* Exercise objective:
When a line of the entries below contains "hàng", it counts once; state how many such lines there are and nothing else.

* Record set:
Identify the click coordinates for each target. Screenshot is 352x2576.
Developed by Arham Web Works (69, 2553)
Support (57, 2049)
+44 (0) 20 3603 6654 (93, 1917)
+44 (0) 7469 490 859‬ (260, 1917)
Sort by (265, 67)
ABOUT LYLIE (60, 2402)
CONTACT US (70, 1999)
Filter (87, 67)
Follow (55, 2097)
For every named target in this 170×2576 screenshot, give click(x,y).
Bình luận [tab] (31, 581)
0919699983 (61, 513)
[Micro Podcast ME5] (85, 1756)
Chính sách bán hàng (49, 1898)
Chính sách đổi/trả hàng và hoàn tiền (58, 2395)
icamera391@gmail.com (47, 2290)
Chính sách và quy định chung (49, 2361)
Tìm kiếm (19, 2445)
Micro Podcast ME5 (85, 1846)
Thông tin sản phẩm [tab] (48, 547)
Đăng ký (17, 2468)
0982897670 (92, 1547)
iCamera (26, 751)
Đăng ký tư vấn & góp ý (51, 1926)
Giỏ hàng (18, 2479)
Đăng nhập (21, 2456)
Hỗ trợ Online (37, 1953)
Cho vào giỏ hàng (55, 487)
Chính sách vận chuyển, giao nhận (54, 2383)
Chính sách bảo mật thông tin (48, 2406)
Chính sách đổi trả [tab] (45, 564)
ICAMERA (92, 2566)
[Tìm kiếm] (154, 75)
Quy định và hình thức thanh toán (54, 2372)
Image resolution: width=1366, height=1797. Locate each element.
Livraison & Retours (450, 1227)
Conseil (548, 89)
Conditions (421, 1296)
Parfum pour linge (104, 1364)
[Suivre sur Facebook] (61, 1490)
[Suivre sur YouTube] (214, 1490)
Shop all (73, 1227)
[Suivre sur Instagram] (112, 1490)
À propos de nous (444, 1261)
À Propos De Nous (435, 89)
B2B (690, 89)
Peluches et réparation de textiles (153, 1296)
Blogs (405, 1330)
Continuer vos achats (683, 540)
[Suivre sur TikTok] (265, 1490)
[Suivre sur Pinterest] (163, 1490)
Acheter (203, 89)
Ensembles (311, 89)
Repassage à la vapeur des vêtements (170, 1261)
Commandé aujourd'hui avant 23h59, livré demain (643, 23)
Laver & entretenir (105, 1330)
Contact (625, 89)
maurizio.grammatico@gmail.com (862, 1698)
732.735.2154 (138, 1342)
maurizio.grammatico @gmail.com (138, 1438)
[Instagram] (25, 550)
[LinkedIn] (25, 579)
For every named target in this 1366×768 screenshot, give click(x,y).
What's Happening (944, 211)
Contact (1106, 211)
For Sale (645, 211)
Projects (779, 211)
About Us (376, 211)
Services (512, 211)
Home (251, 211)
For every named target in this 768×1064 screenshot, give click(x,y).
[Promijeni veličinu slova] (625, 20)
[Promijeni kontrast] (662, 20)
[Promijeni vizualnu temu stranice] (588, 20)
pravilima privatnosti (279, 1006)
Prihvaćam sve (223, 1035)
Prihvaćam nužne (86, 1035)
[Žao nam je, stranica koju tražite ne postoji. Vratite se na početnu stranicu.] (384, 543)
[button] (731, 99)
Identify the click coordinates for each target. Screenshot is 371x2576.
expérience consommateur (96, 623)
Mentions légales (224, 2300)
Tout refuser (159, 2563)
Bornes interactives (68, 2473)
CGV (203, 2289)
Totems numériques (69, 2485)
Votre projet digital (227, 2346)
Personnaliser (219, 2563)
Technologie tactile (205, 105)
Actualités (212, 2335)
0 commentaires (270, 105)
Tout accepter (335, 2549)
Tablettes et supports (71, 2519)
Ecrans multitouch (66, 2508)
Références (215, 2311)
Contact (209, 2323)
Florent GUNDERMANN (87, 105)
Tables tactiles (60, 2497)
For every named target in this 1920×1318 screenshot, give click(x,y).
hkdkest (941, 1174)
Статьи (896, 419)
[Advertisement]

* Result of the exercise:
4